→ **Entries provided**:
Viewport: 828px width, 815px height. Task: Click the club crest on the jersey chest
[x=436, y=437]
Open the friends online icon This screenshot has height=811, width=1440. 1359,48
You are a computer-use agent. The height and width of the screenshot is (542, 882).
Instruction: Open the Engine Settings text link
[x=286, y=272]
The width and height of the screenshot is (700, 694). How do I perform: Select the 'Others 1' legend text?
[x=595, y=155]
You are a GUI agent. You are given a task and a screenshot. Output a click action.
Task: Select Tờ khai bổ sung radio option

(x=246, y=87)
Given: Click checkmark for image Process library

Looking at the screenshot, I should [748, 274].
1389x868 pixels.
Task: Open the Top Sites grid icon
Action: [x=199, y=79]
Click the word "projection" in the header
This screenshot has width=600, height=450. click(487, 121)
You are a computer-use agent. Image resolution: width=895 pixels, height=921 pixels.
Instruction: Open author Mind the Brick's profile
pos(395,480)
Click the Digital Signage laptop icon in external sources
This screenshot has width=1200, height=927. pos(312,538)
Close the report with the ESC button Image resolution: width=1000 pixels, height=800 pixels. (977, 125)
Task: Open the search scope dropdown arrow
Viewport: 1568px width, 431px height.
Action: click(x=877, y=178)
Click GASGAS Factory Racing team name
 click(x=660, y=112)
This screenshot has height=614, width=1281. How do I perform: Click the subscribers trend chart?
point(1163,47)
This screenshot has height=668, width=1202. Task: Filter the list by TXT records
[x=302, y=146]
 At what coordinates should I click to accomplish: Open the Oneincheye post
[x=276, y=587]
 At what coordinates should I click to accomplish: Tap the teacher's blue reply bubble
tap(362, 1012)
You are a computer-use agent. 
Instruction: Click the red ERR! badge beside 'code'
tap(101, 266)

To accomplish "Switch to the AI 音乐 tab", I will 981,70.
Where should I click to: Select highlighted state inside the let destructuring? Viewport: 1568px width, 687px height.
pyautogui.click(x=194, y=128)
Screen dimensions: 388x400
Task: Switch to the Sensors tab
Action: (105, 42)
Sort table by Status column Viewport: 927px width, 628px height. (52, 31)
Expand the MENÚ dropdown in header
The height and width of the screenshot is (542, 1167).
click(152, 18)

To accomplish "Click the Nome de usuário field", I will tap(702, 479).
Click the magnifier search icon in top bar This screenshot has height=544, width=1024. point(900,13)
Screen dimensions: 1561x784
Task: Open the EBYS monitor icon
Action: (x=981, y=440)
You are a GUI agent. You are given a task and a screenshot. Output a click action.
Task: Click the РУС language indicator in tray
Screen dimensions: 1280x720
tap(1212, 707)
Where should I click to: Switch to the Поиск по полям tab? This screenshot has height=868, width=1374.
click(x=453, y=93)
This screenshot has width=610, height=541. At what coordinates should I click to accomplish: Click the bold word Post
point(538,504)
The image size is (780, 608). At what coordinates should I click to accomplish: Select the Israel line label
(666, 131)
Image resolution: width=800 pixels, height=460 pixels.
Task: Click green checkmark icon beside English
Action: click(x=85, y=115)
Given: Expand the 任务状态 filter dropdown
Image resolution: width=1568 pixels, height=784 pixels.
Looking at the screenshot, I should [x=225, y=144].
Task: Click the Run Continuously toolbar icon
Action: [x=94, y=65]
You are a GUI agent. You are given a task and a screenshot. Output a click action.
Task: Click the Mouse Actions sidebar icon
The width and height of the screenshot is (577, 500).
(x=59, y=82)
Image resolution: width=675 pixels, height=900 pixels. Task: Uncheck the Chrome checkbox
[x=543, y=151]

→ **Work to complete**:
From the line that contains "Image resolution: width=675" through the final line of the entries above, every line must be reproduced exactly and nothing more.

→ **Solution for this problem**:
Image resolution: width=675 pixels, height=900 pixels. Task: Uncheck the Chrome checkbox
[x=543, y=151]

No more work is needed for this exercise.